Omniprésente, la crise affecte durement des pans entiers de l'économie de la Seine-Maritime sans pour autant modifier les grandes lignes de partage dans un département dominé par les industries. «2008 aura été une bonne année»! À en croire nombre d'observateurs, cette tendance aura certainement permis d'amortir dans un premier temps les effets de la crise. Une crise mondiale qui touche de plein fouet un département fortement industrialisé dans lequel les activités de sous-traitance tiennent une part prépondérante.
Les grands noms résistent
Le feuilleton de l'année 2009 démarre... à l'automne 2008 avec les premières annonces de réductions de charge et de chômage partiel qui touchent notamment l'usine Renault de Sandouville. Par effet domino, beaucoup de sous-traitants de l'automobile et de l'industrie en règle générale, vont connaître de grandes difficultés en 2009. Des difficultés graduées qui s'expriment le plus souvent par une visibilité fortement dégradée et des carnets de commandes plus allégés que jamais.
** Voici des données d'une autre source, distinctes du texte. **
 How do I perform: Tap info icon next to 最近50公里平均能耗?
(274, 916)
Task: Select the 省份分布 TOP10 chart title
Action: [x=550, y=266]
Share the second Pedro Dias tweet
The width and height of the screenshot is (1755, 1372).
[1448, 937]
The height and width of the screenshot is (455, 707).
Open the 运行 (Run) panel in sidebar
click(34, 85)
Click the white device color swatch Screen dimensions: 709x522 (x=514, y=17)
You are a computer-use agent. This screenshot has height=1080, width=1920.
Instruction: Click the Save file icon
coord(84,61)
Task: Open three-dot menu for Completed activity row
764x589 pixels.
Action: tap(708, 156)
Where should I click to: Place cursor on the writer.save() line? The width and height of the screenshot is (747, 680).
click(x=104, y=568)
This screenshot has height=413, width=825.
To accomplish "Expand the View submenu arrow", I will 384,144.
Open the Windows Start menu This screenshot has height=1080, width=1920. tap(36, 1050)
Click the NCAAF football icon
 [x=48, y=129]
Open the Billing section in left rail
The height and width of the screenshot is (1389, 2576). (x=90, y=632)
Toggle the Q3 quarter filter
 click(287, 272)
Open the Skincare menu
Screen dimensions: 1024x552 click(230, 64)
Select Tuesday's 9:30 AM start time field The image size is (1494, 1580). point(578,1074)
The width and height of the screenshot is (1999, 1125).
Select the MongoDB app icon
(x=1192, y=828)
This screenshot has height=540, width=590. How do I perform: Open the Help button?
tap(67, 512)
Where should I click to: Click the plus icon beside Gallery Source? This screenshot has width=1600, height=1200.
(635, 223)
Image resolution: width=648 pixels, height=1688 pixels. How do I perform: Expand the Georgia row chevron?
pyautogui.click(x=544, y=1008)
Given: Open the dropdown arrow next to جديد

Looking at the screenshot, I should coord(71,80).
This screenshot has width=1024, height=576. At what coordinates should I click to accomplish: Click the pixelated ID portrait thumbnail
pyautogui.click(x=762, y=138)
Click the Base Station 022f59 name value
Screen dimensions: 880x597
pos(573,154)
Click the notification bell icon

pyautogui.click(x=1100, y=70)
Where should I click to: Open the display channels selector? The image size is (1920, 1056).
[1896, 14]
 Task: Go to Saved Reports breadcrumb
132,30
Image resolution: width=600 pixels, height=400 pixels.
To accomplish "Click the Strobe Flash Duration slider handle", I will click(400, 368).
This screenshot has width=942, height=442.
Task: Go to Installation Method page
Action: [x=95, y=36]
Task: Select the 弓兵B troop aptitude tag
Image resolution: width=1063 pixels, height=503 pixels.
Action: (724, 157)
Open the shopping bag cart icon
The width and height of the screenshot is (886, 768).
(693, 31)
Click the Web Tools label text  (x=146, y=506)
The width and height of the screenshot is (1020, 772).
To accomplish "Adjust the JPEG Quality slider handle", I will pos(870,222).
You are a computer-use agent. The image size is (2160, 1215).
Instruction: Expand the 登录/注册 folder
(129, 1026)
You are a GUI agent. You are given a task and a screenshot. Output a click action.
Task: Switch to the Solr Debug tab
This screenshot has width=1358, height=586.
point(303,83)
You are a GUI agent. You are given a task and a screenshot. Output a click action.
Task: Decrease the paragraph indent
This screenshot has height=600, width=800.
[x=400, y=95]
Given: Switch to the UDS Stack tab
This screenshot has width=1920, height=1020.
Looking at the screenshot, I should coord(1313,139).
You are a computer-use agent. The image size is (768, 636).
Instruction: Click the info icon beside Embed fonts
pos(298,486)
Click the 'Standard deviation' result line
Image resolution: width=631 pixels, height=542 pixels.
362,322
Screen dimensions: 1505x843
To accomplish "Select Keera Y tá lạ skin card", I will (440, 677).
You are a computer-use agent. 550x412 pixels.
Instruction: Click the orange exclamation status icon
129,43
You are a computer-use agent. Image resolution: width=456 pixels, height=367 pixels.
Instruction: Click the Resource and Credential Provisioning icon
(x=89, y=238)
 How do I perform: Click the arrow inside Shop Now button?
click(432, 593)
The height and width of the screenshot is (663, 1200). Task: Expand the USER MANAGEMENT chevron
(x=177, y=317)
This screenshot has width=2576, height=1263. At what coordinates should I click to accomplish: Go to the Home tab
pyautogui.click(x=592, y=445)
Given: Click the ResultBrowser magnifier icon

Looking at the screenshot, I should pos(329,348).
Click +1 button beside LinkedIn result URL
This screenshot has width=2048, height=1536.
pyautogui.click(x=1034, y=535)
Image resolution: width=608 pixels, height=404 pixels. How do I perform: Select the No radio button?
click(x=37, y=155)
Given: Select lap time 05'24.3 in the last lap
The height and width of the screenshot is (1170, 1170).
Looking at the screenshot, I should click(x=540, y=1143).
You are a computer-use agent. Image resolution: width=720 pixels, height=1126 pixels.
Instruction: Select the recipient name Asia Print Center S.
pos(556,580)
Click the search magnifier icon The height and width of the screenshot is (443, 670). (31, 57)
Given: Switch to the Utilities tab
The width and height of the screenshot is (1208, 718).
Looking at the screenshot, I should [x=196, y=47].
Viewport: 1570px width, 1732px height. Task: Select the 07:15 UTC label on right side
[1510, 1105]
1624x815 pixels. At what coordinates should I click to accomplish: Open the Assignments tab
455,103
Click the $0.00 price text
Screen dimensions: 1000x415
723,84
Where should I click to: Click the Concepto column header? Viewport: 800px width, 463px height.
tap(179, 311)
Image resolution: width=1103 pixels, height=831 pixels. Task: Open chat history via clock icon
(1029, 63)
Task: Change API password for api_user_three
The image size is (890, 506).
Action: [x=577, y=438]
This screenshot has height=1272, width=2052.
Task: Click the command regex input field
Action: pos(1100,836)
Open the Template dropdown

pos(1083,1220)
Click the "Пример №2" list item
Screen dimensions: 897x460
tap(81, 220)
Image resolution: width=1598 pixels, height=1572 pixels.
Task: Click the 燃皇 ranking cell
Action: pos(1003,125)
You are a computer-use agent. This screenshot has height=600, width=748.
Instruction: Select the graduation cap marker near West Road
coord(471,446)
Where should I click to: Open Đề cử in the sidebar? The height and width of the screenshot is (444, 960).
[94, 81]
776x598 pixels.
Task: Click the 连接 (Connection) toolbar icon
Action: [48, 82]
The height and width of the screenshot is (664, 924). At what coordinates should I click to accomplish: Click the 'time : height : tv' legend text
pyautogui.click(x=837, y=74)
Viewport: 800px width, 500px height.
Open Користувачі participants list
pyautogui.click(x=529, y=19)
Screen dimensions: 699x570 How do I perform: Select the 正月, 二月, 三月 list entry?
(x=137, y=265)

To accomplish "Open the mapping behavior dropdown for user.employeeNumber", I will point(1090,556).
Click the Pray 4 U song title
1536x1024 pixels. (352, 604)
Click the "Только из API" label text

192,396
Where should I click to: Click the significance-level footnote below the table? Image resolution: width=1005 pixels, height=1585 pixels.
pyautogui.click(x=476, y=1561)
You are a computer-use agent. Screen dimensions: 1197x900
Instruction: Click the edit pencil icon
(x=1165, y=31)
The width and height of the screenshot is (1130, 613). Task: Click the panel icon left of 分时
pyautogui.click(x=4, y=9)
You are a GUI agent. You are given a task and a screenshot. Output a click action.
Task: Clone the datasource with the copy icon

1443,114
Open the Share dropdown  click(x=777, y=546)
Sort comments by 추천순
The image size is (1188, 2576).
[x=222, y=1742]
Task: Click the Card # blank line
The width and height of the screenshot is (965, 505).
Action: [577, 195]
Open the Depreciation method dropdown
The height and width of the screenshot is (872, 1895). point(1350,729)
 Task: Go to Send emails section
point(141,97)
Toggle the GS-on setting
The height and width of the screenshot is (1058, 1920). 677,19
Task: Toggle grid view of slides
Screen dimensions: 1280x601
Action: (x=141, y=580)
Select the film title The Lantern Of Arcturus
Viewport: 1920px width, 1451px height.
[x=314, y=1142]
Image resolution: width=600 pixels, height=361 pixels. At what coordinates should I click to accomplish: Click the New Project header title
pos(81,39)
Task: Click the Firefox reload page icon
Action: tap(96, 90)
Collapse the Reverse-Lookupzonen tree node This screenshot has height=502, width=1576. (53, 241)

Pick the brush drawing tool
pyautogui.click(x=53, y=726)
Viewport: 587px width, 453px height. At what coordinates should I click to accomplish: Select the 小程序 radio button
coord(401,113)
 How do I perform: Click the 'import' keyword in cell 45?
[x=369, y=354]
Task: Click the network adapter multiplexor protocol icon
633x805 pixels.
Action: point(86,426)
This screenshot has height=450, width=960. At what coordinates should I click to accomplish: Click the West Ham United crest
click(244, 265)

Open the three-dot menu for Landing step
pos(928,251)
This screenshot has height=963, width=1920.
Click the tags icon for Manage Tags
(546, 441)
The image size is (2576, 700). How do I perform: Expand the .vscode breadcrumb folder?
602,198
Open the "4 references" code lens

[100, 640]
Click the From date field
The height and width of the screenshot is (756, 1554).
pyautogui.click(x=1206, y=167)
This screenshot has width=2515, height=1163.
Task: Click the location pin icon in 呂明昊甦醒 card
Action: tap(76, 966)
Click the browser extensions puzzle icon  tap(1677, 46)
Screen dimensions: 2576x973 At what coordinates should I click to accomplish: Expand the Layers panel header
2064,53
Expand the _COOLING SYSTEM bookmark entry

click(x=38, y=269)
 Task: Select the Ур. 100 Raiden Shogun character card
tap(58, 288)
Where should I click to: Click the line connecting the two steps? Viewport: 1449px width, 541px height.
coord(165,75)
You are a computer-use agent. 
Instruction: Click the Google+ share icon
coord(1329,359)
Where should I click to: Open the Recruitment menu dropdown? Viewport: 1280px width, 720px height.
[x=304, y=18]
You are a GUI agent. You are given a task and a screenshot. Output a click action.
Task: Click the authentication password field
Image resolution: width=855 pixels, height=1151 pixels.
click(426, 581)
Dans ce paysage peu réjouissant, les grands noms font pourtant mieux que résister. Champion toutes catégories, le spécialiste rouennais de la répartition pharmaceutique Astera (ex-Cerp Rouen) maintien le cap avec un CA de l'ordre de 3,5milliards d'euros (-0,4%) loin devant un autre poids lourd national dont le siège se trouve également à Rouen, la mutuelle Matmut (1,5milliard d'euros de CA).
Davigel investit 6 M€
En tête de ce classement par chiffres d'affaires, on retrouve pêle-mêle le chocolatier Ferrero, le chargeur Delmas (filiale de CMA-CGM), le chimiste Lubrizol ou encore le spécialiste dieppois des surgelés, Davigel, qui vient d'annoncer un investissement de 6M€ pour la réalisation d'un centre de formation flambant neuf qui devrait voir le jour en 2011.